- Opening Delimiter -

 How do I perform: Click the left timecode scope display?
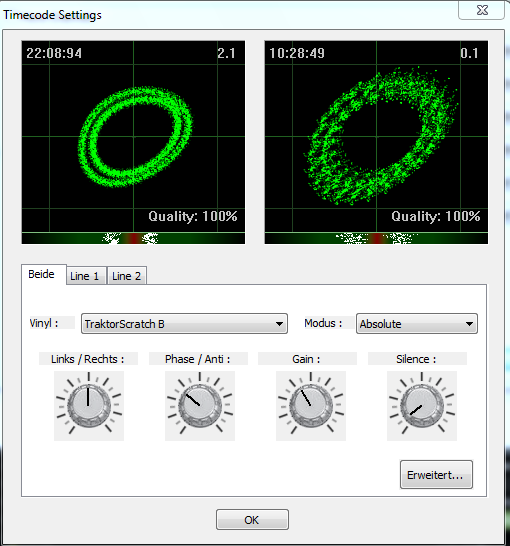[133, 136]
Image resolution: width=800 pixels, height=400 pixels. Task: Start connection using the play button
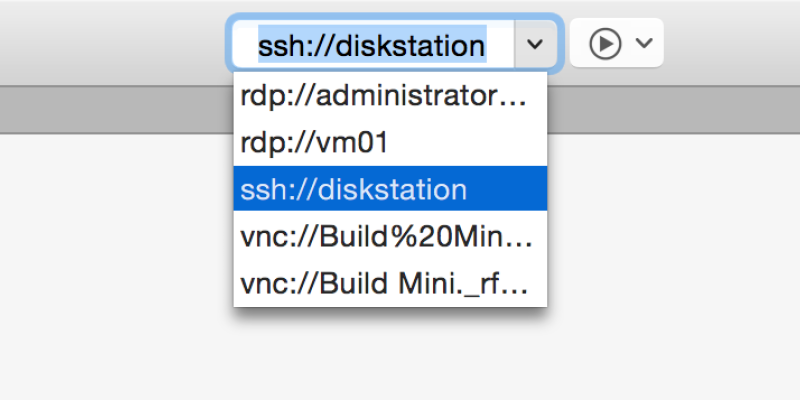tap(605, 43)
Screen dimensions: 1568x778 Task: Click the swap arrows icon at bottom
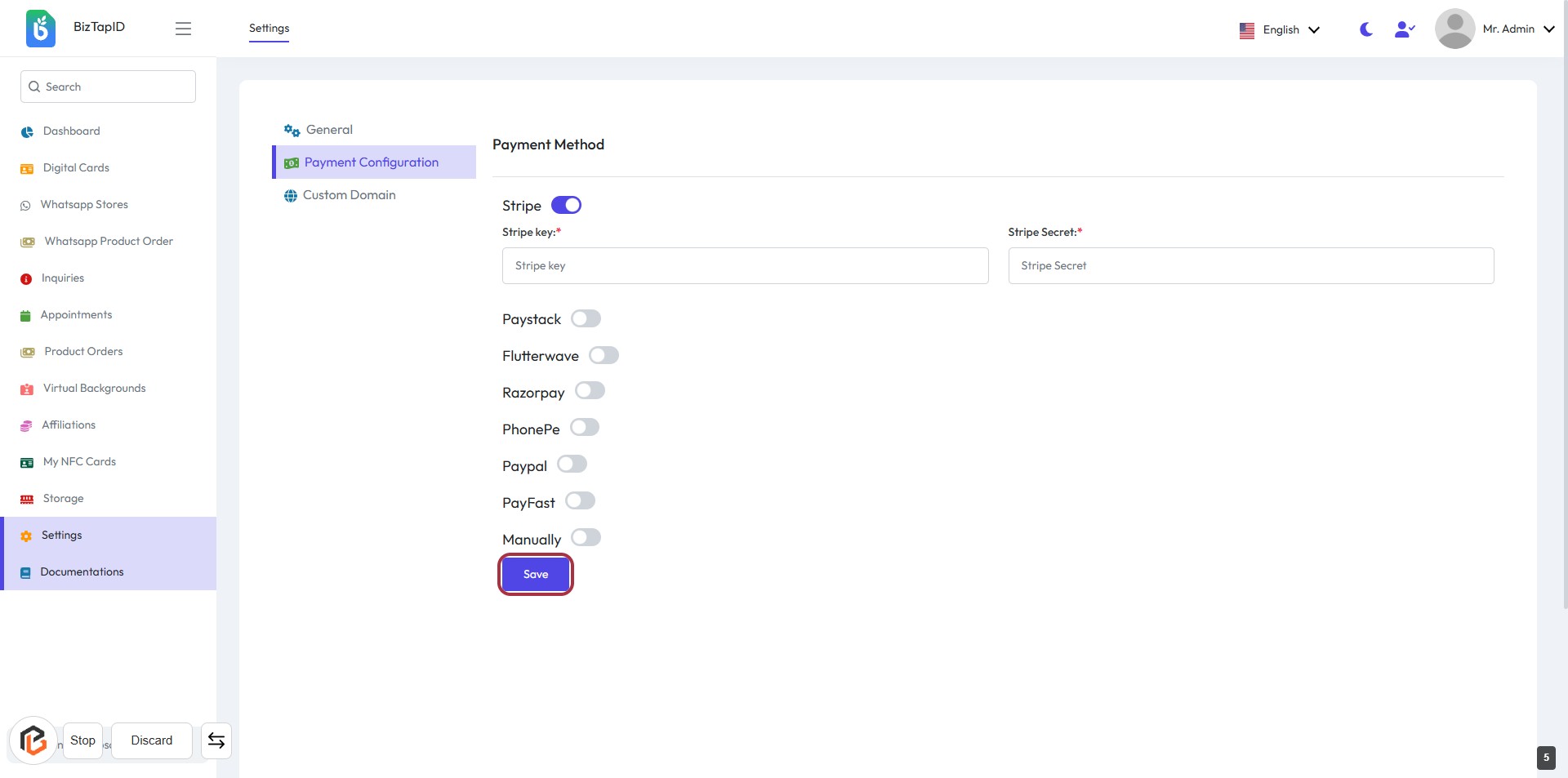pyautogui.click(x=216, y=740)

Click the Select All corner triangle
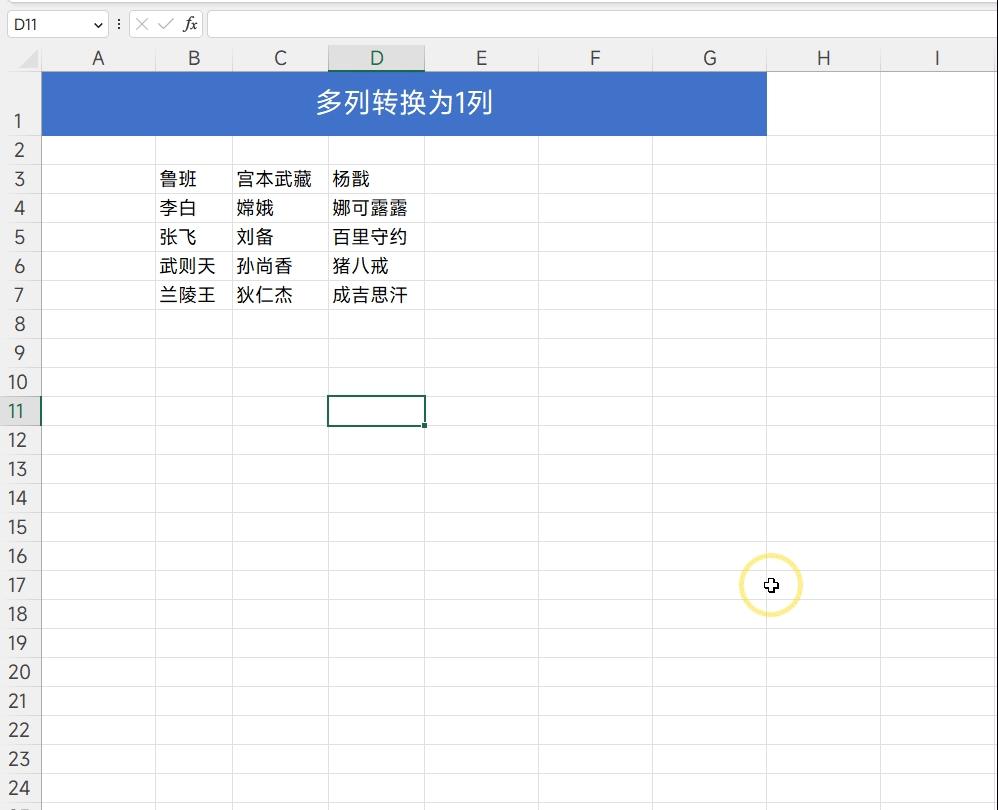(24, 58)
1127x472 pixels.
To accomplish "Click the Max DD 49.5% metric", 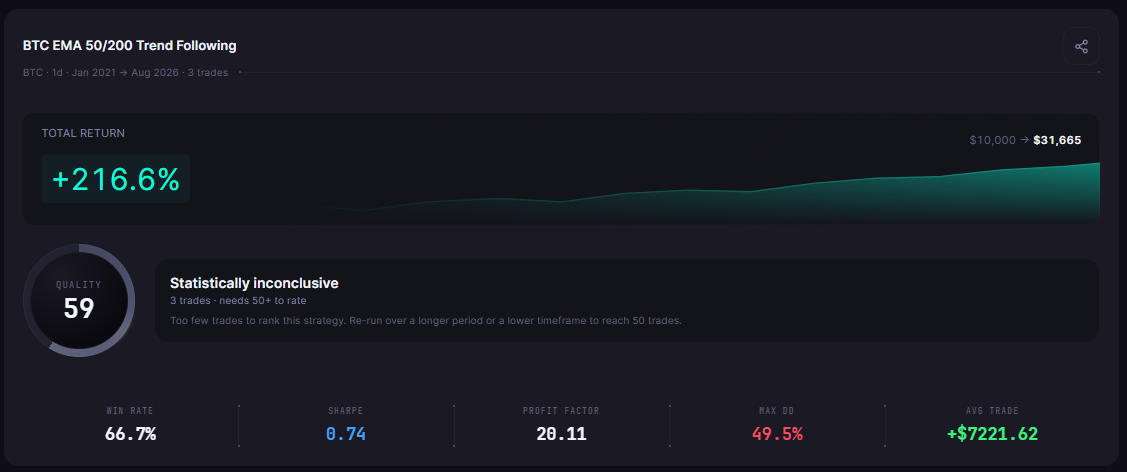I will tap(777, 425).
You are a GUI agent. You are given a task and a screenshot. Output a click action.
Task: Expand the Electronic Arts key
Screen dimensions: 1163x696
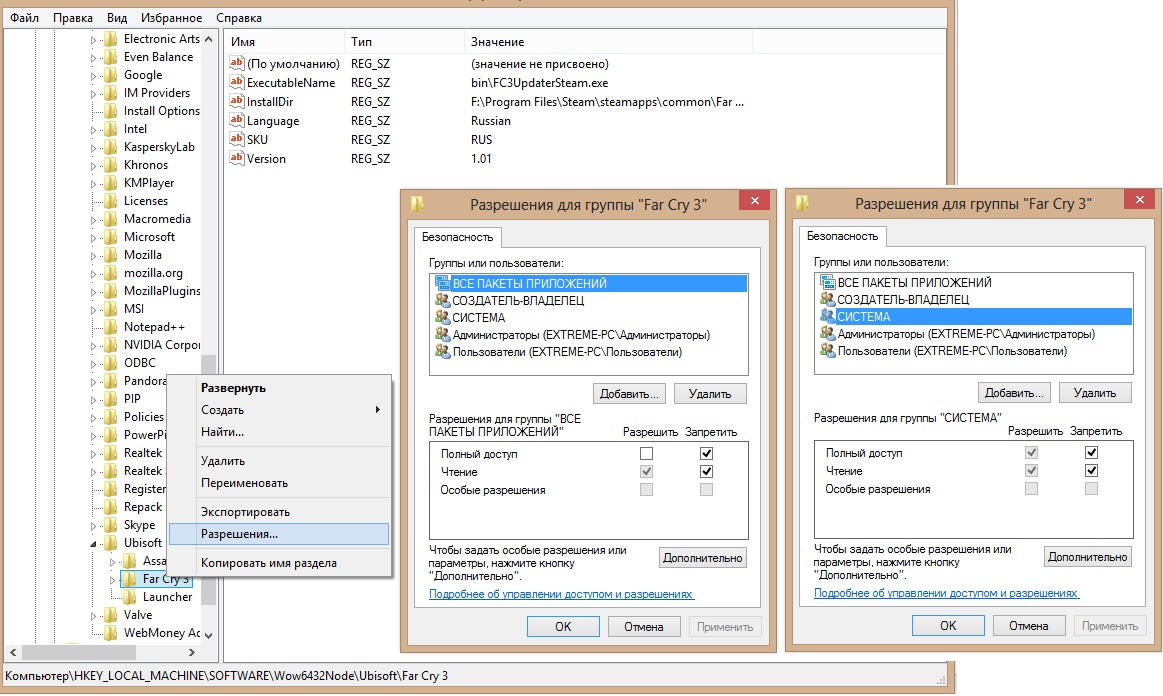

- Closing Delimiter -

Only the lines from the line holding "You are a GUI" through the last line above belong in the answer, repeated exactly; the pictures do not.

# EXERCISE OUTPUT
You are a GUI agent. You are given a task and a screenshot. Output a click action.
Task: Expand the Electronic Arts key
Screen dimensions: 1163x696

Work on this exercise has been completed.